Trust — AI Control Plane
Last updated: 2026-05-10. Applies to controller.intelxview.com.
This page summarises how IntelXview operates the AI Control Plane ("ACP") securely. It complements the Privacy Notice and is intended for enterprise buyers evaluating ACP for their organisation.
Security posture in one page
- Identity: Keycloak OIDC with JWKS-validated RS256 tokens; custom email-OTP MFA authenticator mandatory for all management-plane and OrgAdmin roles.
- Authorisation: OPA policy-as-code with default-deny; explicit approval workflow for sensitive actions; approver must differ from requester (enforced in code).
- Tenant isolation: three independent layers — strict membership check at the API, OPA policy gates, and PostgreSQL Row-Level Security on all tenant-scoped tables.
- Secrets: HashiCorp Vault with AppRole authentication, TLS with CA pinning, persistent audit device.
- LLM request handling: PII scrubber runs before any upstream call; no raw prompt or response content is retained — only SHA-256 hashes and operational metadata, for 30 days.
- Change management: PR flow with required status checks (OpenAPI, OPA tests, PDP regression, backend compile, frontend build, supply-chain audit); semver-tagged CD; SECURITY_CHANGELOG entry required for security-relevant changes; branch protection evidence is published for reviewer diligence.
- Observability: Prometheus metrics; severity-routed Alertmanager pipeline with deadman's-switch heartbeat; per-alert runbooks deep-linked from rule definitions.
- Recovery: RTO 4h / RPO 24h. DR runbooks for Postgres, Vault, Keycloak. Annual DR exercise calendar.
Compliance programme
IntelXview is running a continuous SOC 2 readiness programme. As of 2026-05-10 the internal gap assessment scored ~94 % readiness across Trust Services Criteria for Security, Confidentiality, Privacy, and Processing Integrity (Availability is out of scope for this pass). No criterion is currently scored Gap.
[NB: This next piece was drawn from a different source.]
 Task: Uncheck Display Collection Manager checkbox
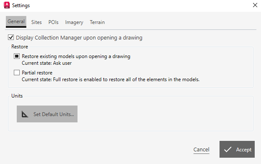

Full readiness detail is available under NDA: we can share the internal gap register and the executive summary PDF. This page is not a SOC 2 report. A formal SOC 2 engagement will be undertaken by a licensed CPA firm once remaining readiness items close.
Data handling at a glance
| Class | Example | Retention | TLS | At rest |
|---|---|---|---|---|
| Restricted (raw prompts / responses) | Customer LLM content | Not retained | Yes | — |
| Restricted (secrets) | API keys, tokens | Until rotated | Yes | Vault |
| Confidential (customer identity) | Email, tenant ID | Closure + 30 d | Yes | Yes |
| Confidential (audit events) | Authorisation decisions | 7 years | Yes | Yes |
| Confidential (LLM audit meta) | Hashes, provider, latency | 30 days | Yes | Yes |
| Operational telemetry | Metrics, traces | 15 days | Yes | Yes |
Subprocessors
- DigitalOcean — hosting, Kubernetes, managed PostgreSQL
- GitHub — source hosting and CI/CD
- Stripe — billing and payment processing
- Google Workspace — transactional email
- OpenAI — LLM completion provider (when routed)
- Anthropic — LLM completion provider (when routed)
- DeepSeek — LLM completion provider (when routed) — flagged: prompts transit CN infrastructure; formal DPA pending. Tenant admins can opt out by contacting [email protected].
- Cloudflare — Workers AI LLM backend
Material changes to the subprocessor list are notified to tenant admins at least 15 days in advance.
Reporting a vulnerability
Please send responsible-disclosure reports to [email protected]. We operate a published vulnerability-disclosure policy with defined SLAs (acknowledgement within 3 business days; full assessment within 7 business days). Researchers acting in good faith within the terms of the policy will not be pursued legally.
Asking for more
Enterprise buyers, procurement, technical deep dives (threat model, SBOM, pen-test evidence when available), and customer audits under your own framework: email [email protected]. We share under NDA.
What you won't find here
Detailed architectural diagrams that would aid an attacker, specific IP addresses or internal hostnames, or live secrets. That level of detail is shared under NDA or via an audit agreement.
This page is maintained in docs/compliance/customer-facing/trust-overview.md in the ACP repository. Change log is in version control.